# D1: Matchup #1 Antonio Davis vs. Dale Davis



## Knick Killer (Jul 16, 2006)

*Antonio Davis*









*VS.*

*Dale Davis*​


----------



## Auggie (Mar 7, 2004)

ouch. too bad a Davis brother has to go in the first round...I loved them both so much back then, though Dale was starting, Antonio was still getting about the roughly same minutes and producing the same. They were both the muscles of the team but if I had to choose its gotta be Dale. He made an all star team with us in 2000 and went to the Finals with us (and that happend after Antonio was traded, although we really missed AD against the Lakers).

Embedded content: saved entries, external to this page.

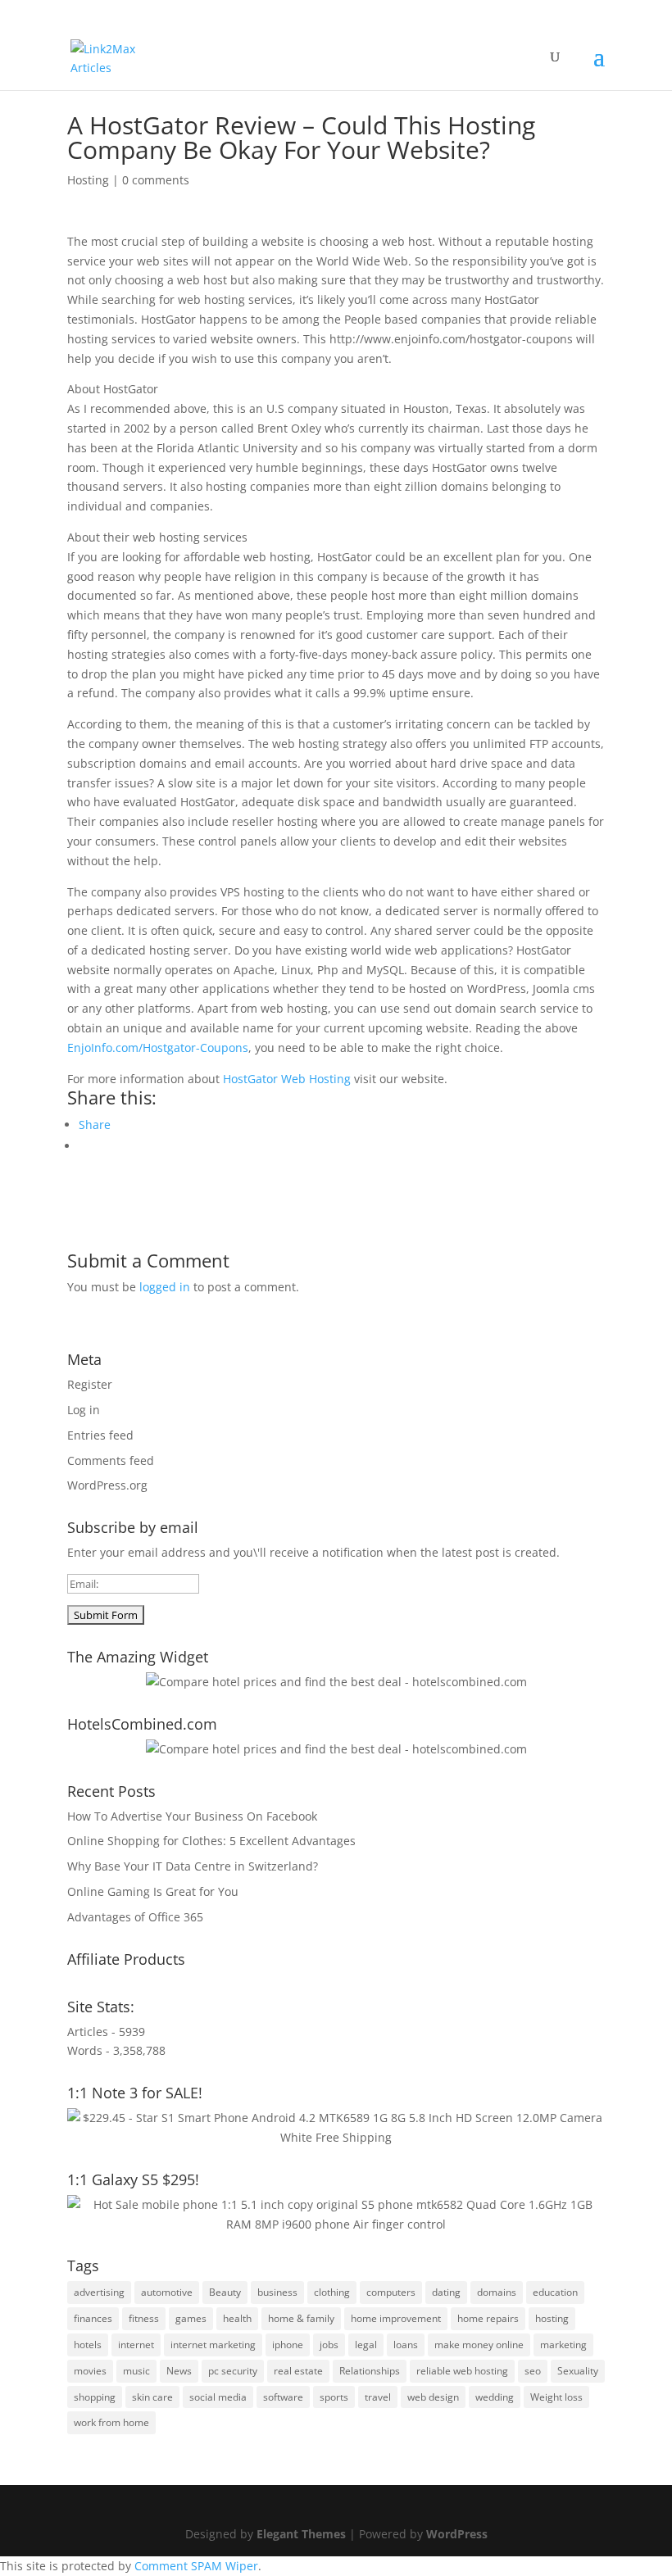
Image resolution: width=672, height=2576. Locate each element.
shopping (95, 2397)
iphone (287, 2345)
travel (378, 2397)
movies (90, 2371)
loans (405, 2345)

Dale eventually got us JO and was a big factor in us making the playoffs in Reggies final season after JO got injured again. I choose Dale


----------



## R-Star (Jun 13, 2002)

Dale. Pretty hard pick though.


----------



## Pacers Fan (Aug 25, 2002)

Dale. I almost voted for Antonio because Dale left for the Pistons, but Dale did make the all-star team and was part of the 2000 NBA Finals team.


----------



## StephenJackson (Oct 28, 2004)

I will always remember that 4 point with AD and Larry Johnson. Dale it is.


----------



## Pacersthebest (Aug 6, 2005)

Dale but hard choise.


----------